DATA SECTION below:

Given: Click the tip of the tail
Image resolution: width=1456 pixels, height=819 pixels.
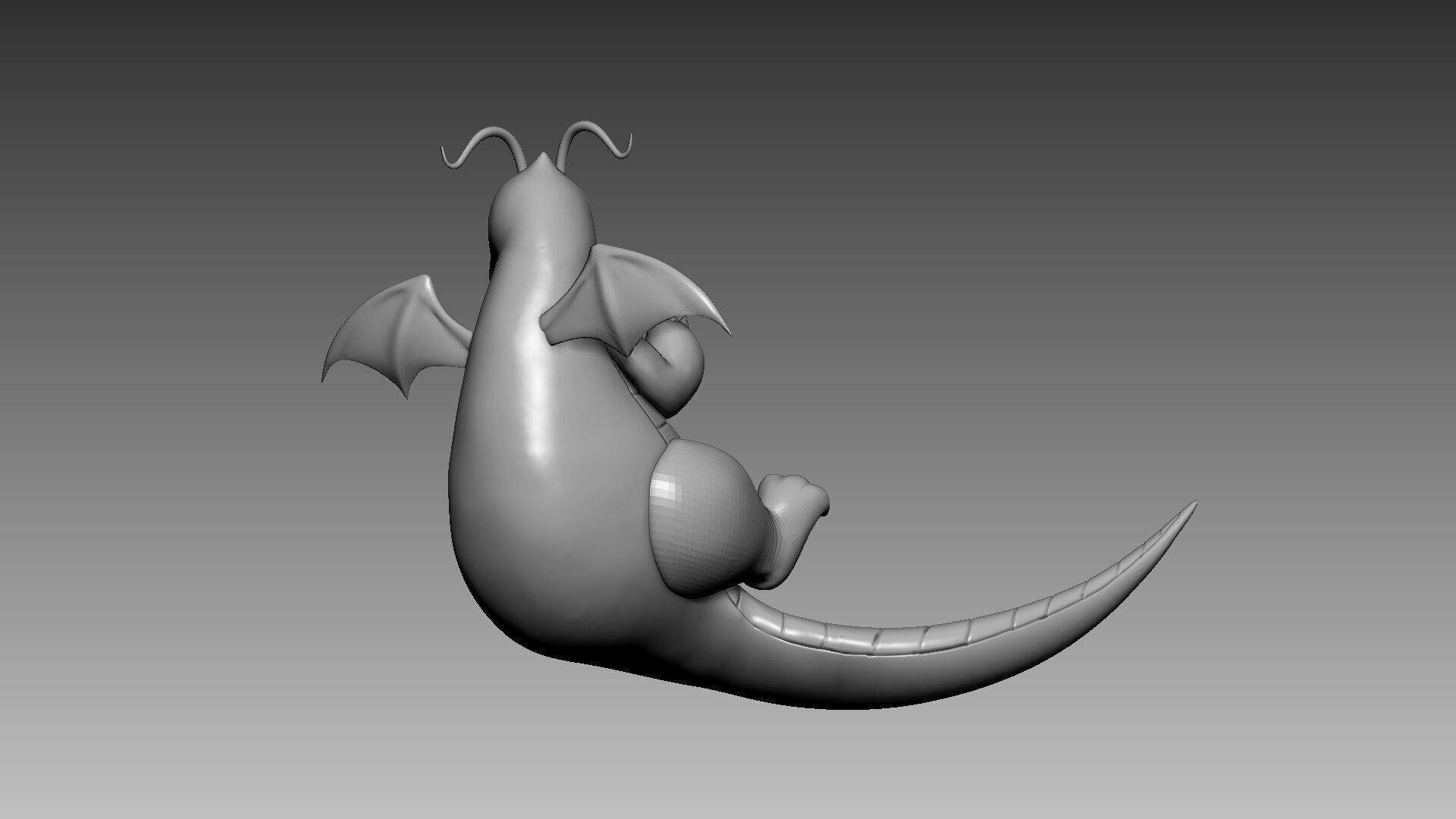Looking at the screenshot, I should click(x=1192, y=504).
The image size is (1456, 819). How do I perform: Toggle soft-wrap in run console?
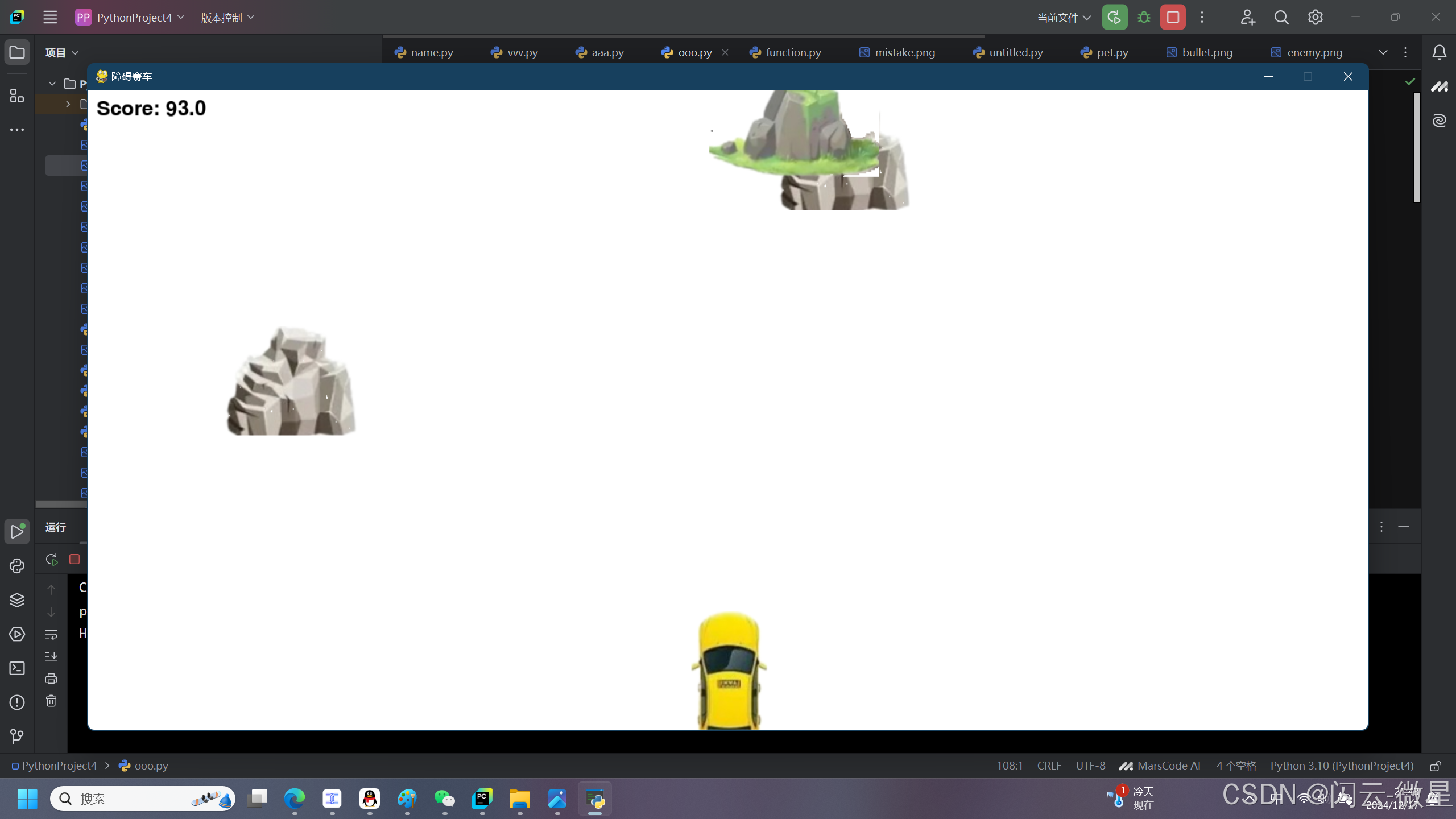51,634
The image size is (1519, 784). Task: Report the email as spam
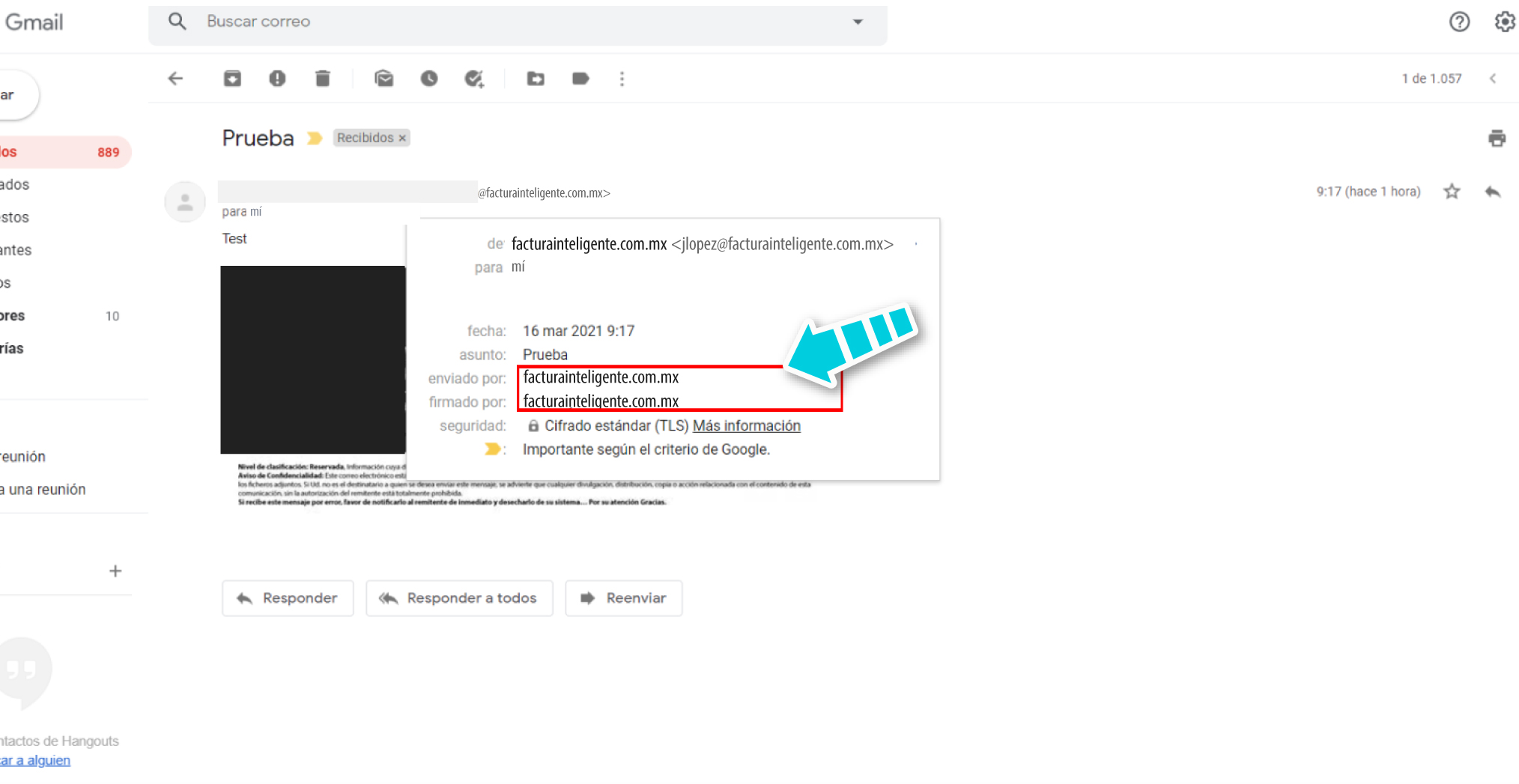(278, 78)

End of DATA SECTION.

**PROBLEM STATEMENT**
An exact copy of the entries above is required, with the pictures left out.

**PROBLEM SOLUTION**
Given: Click the tip of the tail
Image resolution: width=1456 pixels, height=819 pixels.
Looking at the screenshot, I should click(x=1192, y=504).
The image size is (1456, 819). How do I perform: Toggle soft-wrap in run console?
51,634
The image size is (1519, 784). Task: Report the email as spam
(278, 78)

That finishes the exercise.